Fanatisme itu gag ada hubungannya sama sekali dengan tingkat intelegensia. Gag ada kaitannya sama sekali dengan berapa banyak data/informasi/pengetahuan yang telah dikumpulkan. Fanatisme, sederhana aja, adalah indikator sekaligus akibat dari insting yang lemah. Semakin fanatik orang berarti makin lemah instingnya, dan ini berlaku untuk tataran fanatik dalam hal apapun: terhadap agama, terhadap sains, terhadap filsafat, terhadap organisasi kecil dan besar, terhadap idola, bahkan terhadap kebenaran.

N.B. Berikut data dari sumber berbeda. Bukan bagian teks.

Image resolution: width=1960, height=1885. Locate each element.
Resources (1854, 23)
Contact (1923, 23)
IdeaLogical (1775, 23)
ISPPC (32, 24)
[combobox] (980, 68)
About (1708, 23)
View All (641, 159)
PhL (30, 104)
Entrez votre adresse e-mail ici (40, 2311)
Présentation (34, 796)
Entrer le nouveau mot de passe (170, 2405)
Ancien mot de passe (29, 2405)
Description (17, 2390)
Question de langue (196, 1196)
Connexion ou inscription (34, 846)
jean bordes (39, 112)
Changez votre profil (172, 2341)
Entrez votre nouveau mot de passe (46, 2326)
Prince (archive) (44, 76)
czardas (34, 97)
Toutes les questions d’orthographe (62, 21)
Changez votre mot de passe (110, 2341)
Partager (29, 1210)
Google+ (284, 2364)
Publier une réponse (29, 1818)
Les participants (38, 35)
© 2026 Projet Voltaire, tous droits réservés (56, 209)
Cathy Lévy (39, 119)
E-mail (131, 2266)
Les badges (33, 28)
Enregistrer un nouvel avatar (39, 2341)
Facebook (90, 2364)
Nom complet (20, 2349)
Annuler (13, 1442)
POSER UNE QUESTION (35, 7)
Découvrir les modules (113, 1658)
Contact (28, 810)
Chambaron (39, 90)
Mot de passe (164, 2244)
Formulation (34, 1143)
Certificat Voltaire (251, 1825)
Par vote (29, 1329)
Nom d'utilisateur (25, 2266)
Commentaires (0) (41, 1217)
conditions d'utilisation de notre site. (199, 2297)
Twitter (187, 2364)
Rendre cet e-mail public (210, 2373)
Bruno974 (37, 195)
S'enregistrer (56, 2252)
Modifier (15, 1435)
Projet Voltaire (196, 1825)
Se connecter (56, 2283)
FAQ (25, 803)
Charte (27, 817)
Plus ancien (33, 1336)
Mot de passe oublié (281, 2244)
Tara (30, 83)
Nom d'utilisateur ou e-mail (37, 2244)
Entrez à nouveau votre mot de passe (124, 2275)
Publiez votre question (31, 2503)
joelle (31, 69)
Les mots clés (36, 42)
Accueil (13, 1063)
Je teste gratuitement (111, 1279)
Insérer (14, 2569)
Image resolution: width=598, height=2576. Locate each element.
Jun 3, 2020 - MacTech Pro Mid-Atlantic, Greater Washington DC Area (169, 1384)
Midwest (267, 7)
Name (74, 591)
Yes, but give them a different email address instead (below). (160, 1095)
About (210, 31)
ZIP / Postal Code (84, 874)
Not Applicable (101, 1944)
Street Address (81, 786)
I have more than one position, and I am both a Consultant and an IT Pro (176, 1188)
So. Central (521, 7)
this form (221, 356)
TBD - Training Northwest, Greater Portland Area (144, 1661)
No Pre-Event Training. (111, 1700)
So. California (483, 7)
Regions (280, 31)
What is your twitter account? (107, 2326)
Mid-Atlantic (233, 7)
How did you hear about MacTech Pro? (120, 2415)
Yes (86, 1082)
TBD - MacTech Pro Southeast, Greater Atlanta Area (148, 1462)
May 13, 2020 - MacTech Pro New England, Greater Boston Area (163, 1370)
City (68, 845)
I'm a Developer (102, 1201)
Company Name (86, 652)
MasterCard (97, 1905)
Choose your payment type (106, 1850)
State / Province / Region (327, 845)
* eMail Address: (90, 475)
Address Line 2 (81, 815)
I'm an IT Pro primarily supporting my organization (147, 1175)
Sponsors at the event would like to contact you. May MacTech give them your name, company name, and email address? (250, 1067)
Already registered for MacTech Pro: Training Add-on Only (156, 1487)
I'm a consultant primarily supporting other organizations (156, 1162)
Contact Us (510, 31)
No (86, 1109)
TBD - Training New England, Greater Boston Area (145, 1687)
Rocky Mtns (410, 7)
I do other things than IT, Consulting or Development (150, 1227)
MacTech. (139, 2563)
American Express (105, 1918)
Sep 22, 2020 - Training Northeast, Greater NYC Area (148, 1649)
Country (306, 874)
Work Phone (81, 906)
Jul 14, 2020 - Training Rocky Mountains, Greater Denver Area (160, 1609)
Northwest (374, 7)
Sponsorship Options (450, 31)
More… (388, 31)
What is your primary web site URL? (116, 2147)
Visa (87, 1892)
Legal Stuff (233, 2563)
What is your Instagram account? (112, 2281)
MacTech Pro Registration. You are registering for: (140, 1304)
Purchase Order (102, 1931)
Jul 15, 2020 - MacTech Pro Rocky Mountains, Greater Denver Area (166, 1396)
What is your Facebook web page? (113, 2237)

Apa maksudnya insting yang lemah: kecenderungan membutuhkan sandaran dan (ini yang mesti dicatat baik-baik) sandaran tersebut berada di luar dirinya. Orang yang berinsting lemah butuh suatu daya pemersatu dari luar untuk menyatukan elemen yang menyususun keseluruhan Diri orang tersebut. Dengan kata lain, orang tersebut gag bisa berpegang pada dirinya sendiri sehingga butuh pegangan dari luar. Dan yang sangat ironis, tragis sekaligus lucu adalah bahwa orang fanatik ini gemar menampilkan diri mereka sebagai manusia yang sangat kuat. Seolah sesuatu yang difanatikkan telah memberi orang tersebut kekuatan yang bisa jadi solusi untuk apa saja.
Ambil teroris yang sudah sampai pada level martir sebagai contoh. Orang seperti itu nampaknya kuat, bertekad bulat, gag goyah sama sekali oleh apapun, bahkan oleh kenyataan bahwa dirinya segera terserak gag karuan. Atau kita kecilkan aja skalanya ke saintisme. Dalam fanatisme jenis satu ini, orang otomatis gag akan percaya pada sesuatu yang gag saintifik. Nampaknya orang seperti demikian ini cerdas, berpikiran mantap dan sistematis, ya begitulah pokoknya.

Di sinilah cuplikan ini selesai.